Выход пера за последнюю точку, в белое поле незаполненной словами страницы, уход в ненаписанное означает исчезновение. Приход тьмы. Ему нельзя останавливаться.
Он знает, для кого он пишет — не для читающей публики, ее нет и не будет. Его отчаянное писание — это борьба с объятиями Томцака. Он пишет для него. Это единственная возможность не стать им.
Кругом мир Томцака — Вальзер пишет на кусках его мира, перекрывая его своим текстом, подчиняя его себе своими строчками: на формулярах налоговой инспекции, на конвертах, на телеграммах, на присланных из редакций отказах. Пишет таким почерком, что нормальному человеку не разобрать — Томцак поймет, что писатель хочет ему сказать.
Он не может писать 24 часа в сутки. Приходит ночь. Ночь ломает его, испытывает на прочность: ощущение всевластия творца сменяется чувством абсолютно ненужного ничтожества. Восторженность и счастье срывается в безысходность и депрессию. Сила и слабость писателя. Ему нет равных в силе. Но и в слабости тоже.
Когда перо останавливается — тьма перестает чувствовать сопротивление и надвигается, начинает оглушать голосами. Тогда остается только побег. Отсюда его отчаянные ночные многочасовые шатания. Его пешие прогулки среди ночи из Берна в Тун или Женеву далеки от наслаждения природой и меньше всего напоминают прогулки — это военные марш-броски, попытки вырваться из вражеского окружения.
Борьбу против Томцака он должен вести в одиночку — у него нет никаких союзников, друзей, любимой, которые поддержали бы его. И он знает, что рано или поздно эту борьбу проиграет. Он должен будет смириться.
В последние месяцы перед катастрофой он ни с кем не общается.
В январе 1929 года Лиза получает срочное сообщение от квартирных хозяек Вальзера, сестер Хэберлин, с просьбой приехать как можно скорее. Из комнаты жильца раздаются крики. Он ведет себя более чем странно: сделал каждой из сестер предложение выйти за него замуж. Им страшно, что произойдет что-то ужасное. Герр Вальзер, обычно такой тихий, сошел с ума. Они просят забрать этого сумасшедшего из их квартиры немедленно.

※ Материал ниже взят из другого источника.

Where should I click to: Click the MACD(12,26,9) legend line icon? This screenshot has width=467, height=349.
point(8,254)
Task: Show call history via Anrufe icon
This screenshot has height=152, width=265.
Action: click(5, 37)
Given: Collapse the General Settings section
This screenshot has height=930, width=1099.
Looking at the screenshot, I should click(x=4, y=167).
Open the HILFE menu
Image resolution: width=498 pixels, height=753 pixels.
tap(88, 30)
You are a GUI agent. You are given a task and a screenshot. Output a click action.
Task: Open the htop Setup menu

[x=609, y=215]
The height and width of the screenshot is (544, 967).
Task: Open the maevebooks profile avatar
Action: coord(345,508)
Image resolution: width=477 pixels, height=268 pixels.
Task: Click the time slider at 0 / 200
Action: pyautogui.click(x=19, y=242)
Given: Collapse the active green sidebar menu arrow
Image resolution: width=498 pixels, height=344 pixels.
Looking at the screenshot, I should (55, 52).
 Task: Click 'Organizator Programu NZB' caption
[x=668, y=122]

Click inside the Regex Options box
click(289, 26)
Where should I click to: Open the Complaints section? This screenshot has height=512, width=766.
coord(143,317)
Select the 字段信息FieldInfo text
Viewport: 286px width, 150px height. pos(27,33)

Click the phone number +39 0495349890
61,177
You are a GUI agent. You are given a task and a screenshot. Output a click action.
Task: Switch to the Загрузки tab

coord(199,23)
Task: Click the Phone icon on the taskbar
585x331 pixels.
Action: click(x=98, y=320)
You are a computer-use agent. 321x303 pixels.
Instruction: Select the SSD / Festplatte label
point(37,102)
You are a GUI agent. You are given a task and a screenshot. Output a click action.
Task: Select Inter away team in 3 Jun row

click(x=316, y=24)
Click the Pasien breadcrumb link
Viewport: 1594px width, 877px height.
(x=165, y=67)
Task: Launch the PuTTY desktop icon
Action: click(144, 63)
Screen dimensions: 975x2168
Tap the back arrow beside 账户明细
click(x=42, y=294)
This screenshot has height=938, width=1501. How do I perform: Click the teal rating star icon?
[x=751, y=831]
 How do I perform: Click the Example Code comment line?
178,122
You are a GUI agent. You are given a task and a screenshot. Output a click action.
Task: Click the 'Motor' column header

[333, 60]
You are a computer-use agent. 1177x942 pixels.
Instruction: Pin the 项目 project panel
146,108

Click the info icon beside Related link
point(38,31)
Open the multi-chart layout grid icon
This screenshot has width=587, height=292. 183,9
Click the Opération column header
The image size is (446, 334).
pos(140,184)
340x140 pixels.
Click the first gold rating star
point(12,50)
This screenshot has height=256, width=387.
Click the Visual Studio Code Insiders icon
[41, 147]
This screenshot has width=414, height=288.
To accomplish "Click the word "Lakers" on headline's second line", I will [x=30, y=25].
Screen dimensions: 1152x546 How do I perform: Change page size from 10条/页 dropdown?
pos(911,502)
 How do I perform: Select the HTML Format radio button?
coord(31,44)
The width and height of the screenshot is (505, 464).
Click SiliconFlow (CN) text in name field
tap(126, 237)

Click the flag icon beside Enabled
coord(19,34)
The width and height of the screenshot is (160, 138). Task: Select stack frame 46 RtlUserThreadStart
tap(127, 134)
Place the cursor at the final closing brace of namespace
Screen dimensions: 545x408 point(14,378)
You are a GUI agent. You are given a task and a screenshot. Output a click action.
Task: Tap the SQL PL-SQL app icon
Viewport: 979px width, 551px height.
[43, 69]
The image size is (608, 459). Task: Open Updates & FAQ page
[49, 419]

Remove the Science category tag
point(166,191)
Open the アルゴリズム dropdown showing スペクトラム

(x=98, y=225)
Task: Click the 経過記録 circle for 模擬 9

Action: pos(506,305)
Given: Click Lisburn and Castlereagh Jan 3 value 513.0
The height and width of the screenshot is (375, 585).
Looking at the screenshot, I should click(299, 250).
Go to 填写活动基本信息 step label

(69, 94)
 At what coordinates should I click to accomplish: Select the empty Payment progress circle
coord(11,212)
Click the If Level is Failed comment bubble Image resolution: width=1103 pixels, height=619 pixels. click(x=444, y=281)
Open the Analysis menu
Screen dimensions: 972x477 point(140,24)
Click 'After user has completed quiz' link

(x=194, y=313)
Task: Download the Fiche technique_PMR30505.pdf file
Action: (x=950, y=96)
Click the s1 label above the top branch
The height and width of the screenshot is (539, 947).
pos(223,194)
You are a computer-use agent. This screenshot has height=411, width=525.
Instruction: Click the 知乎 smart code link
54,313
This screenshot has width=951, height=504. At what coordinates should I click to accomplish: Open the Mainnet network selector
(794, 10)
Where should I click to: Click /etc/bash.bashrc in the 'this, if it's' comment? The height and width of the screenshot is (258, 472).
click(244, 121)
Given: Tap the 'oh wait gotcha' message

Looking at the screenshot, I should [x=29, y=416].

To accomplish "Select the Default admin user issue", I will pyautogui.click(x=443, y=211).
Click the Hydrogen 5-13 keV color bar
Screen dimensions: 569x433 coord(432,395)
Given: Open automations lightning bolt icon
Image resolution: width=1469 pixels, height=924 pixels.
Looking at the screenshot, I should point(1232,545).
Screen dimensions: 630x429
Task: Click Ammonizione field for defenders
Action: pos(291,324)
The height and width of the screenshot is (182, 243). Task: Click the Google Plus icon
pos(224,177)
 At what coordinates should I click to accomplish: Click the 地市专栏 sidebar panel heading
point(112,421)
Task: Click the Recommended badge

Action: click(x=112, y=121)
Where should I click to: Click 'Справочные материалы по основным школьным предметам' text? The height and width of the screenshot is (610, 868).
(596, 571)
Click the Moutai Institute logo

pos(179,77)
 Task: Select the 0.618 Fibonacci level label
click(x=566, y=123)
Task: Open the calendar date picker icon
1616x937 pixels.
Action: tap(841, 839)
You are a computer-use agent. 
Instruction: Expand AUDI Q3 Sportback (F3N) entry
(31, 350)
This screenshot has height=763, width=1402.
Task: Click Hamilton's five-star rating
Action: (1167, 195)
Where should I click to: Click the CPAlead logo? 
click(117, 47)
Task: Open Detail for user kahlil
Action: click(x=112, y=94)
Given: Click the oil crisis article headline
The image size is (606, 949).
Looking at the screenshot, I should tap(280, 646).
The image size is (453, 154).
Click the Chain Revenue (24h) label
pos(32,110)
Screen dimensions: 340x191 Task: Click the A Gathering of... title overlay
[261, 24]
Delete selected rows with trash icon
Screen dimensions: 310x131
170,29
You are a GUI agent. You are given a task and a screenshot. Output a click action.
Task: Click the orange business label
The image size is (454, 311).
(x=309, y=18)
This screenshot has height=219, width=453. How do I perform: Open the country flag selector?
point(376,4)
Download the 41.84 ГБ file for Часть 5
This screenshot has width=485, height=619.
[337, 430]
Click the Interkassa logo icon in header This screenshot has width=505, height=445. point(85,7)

Сестра приезжает в Берн и идет с Робертом к знакомому психиатру Вальтеру Моргенталеру. Диагноз ставится на основании показаний Лизы, ее рассказа о болезни матери, о смерти в психиатрической клинике брата Эрнста, о «ненормальности» поведения Роберта. Врач выписывает направление в лечебницу Вальдау, ту самую, где умер Эрнст.